EXERCISE DESCRIPTION —
The lines from the one with "The width and height of the screenshot is (492, 308)." through the last line below are to be copied exactly; no other lines are to be returned.

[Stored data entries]

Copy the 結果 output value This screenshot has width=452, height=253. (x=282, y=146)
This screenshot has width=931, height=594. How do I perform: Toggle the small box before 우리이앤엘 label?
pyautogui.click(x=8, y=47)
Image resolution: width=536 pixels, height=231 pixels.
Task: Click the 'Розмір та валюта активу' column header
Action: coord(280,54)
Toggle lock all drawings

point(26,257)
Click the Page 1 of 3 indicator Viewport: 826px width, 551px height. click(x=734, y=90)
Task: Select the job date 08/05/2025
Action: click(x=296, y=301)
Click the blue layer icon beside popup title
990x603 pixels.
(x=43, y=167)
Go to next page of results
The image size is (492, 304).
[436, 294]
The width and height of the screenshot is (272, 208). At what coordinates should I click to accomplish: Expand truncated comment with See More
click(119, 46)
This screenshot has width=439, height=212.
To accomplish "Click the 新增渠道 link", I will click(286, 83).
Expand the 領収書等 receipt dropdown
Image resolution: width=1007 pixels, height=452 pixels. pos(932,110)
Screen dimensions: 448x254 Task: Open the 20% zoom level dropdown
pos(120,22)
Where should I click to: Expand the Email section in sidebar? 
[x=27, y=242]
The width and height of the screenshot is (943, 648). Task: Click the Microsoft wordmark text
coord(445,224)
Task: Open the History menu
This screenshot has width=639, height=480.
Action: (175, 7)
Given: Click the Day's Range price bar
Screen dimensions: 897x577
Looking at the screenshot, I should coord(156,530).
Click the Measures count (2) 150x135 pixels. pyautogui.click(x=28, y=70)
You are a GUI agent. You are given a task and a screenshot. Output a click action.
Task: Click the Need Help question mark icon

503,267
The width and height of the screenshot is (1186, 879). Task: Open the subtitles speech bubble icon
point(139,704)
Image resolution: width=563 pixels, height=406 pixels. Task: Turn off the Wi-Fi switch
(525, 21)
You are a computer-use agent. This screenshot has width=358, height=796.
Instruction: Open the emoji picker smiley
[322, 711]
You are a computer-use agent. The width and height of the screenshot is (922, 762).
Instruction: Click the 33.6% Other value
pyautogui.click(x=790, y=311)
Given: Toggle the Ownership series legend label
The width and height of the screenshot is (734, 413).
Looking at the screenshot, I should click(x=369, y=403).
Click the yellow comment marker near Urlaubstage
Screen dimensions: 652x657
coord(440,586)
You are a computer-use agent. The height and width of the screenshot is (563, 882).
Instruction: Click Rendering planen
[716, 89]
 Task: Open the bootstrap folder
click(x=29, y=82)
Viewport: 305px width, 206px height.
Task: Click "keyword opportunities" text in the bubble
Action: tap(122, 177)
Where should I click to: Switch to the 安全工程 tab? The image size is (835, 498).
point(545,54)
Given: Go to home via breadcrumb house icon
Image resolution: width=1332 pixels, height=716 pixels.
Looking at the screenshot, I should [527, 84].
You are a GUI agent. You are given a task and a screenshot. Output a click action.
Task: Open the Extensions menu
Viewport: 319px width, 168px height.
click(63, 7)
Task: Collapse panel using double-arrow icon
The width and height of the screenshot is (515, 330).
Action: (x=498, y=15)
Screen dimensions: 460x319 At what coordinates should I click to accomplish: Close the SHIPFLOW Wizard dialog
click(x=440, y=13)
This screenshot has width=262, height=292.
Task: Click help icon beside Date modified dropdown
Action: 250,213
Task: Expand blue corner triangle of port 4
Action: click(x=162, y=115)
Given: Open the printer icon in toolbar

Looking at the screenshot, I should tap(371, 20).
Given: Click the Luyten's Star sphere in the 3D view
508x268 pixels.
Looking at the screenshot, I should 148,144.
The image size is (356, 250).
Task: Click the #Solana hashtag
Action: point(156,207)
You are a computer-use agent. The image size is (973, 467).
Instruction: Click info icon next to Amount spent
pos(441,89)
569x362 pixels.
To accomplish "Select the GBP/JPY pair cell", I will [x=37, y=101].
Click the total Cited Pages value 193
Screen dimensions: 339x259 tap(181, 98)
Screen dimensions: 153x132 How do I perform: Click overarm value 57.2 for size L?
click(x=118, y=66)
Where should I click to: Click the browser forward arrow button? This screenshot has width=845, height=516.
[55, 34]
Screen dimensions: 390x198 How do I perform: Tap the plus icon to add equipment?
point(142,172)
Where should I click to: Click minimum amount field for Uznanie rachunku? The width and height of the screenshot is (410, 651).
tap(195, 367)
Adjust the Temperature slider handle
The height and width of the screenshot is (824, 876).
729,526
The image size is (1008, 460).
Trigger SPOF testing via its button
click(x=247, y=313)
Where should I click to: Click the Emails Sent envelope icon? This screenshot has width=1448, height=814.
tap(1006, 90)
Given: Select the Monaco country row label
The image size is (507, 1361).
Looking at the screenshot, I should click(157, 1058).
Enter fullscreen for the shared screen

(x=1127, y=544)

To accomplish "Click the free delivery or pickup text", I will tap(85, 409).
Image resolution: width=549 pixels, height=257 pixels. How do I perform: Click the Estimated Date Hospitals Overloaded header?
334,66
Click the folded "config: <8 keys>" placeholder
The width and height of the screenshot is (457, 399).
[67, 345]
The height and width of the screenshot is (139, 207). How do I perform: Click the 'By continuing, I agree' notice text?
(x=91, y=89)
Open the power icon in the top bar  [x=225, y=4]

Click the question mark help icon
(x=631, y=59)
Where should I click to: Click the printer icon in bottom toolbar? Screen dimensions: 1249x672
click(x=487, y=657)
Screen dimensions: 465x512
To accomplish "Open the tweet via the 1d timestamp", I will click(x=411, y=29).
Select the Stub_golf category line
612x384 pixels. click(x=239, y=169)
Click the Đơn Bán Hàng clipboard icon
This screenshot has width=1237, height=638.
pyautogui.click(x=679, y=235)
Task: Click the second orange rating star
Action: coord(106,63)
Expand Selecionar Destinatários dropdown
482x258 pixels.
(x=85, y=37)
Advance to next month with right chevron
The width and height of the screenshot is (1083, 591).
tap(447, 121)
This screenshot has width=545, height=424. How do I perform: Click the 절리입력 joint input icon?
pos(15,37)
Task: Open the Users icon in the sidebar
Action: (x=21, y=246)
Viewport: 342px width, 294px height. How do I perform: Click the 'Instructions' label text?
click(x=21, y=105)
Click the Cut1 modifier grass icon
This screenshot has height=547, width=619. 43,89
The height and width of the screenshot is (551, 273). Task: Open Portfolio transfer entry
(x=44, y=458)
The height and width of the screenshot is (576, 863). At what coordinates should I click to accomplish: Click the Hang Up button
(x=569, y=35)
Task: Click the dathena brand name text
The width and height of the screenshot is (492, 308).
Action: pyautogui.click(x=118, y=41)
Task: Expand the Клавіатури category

COMPLETED TASK —
The width and height of the screenshot is (492, 308).
Action: pyautogui.click(x=118, y=41)
Task: Expand the Клавіатури category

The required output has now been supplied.